Moz Fest 2015: Righteous hippies… or the future of the web?

“Your Moz Fest experience is as magical as you make it to be,” yelled the ‘Space Wrangler’ leading the first Saturday keynote at this weekend’s Mozilla Festival at Ravensbourne College. “This is your magic carpet ride…”


The festival, which is in its sixth year running, saw 1700 developers, designers, journalists, students, educators and more, assemble from across the globe to attend two days of very varied hands-on workshops.  Ages span the spectrum from under 10 to over 60 – with the average standing at around 30.
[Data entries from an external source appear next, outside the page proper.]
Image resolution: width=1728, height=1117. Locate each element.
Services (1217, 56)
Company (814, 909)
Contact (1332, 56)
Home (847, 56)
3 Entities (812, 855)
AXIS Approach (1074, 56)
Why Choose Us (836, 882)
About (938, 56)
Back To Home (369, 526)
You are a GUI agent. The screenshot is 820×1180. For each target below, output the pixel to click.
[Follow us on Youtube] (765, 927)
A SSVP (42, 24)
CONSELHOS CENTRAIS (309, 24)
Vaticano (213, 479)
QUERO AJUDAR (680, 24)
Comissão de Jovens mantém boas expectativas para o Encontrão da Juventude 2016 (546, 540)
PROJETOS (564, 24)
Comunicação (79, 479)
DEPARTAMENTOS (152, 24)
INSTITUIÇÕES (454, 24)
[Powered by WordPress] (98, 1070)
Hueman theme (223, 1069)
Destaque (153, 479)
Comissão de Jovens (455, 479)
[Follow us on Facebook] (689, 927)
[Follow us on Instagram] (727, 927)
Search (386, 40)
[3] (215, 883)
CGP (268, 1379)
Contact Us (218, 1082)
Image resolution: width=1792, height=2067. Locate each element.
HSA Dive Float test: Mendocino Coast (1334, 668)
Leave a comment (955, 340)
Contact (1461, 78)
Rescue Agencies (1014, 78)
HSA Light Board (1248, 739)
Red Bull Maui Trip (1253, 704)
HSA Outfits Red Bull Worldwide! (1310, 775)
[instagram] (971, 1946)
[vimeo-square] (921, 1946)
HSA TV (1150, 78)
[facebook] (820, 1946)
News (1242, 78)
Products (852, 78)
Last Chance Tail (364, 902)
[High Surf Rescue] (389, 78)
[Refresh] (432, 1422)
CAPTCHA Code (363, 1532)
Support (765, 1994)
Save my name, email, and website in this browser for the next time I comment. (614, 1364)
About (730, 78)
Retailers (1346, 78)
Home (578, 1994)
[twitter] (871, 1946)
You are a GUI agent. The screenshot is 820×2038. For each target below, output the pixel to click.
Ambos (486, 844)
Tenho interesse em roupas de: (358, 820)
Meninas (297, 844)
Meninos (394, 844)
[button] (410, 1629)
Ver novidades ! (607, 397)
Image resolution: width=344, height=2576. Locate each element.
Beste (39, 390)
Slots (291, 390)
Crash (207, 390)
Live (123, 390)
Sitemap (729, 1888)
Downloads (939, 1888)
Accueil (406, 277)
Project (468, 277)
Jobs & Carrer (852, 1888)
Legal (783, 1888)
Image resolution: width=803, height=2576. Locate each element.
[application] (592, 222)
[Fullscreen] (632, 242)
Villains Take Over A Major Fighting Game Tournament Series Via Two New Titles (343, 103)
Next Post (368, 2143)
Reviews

The meet is arranged across all nine floors of the sprawling venue with a massive schedule of individual events covering education, science, journalism, localisation, globalisation, participation, and a youth zone.  The big aim is to build upon the wider Mozilla mission statement.


If you attend Moz Fest it is impossible to ignore just how engaged the community it. During the keynote the crowd is very enthusiastic … whooping and hollering along.

People chat to strangers in the queue for coffee, the lift and over lunch. The general vibe is homemade – or ‘maker community’ – with hand written signs and notes stuck everywhere around the building. While the minister of fun and his team – who come dressed in spangly shirts and jackets – are dotted around the venue to help anyone who looks lost.


“It is chaotic by design – like the web,” said Mark Surman, executive director of the Mozilla foundation, during his time on stage. “We specifically designed Moz Fest as a platform that is open. It is ours – that we shape – just like the web.”


One of the most interesting areas is the “garage” on floor six. This is one of the rooms in the imaginary connected home of the future. It includes some of the hobby projects the community around the world are tinkering with. And features a true cloud gaming experience where you type a URL into your smartphone to instantly transform into a consul.

The leaders at Mozilla are keen to stress that the organisation represents far more than just Firefox. It is a global community of people that are committed to the goal of internet openness now and in the future.  This makes the real purpose of the gathering to help people find like-minded individuals to work with in future, thus spreading and deepening the reach of the community.

The atmosphere is anything but corporate with the sessions feeling more like seminars at university than anything you normally see in the workplace. Yet this doesn’t come without its difficulties.  In the ‘house rules’, spelled out during the keynote, there is a lot of emphasis placed on the need for respect and listening. And you can see how this could become an issue because such a clever – and at times intellectual – gathering can easily degenerate into self-important smarty-pants wind-bagging that leads nowhere. 

It is always easy to criticise organisations for their failings. Righteous hippies, puffed up with their own importance, is one criticism that certainly gets levelled against Mozilla. The true test will be whether Mozilla can build on its work with Firefox and strengthen its “open” mission as the web itself continues to accelerate.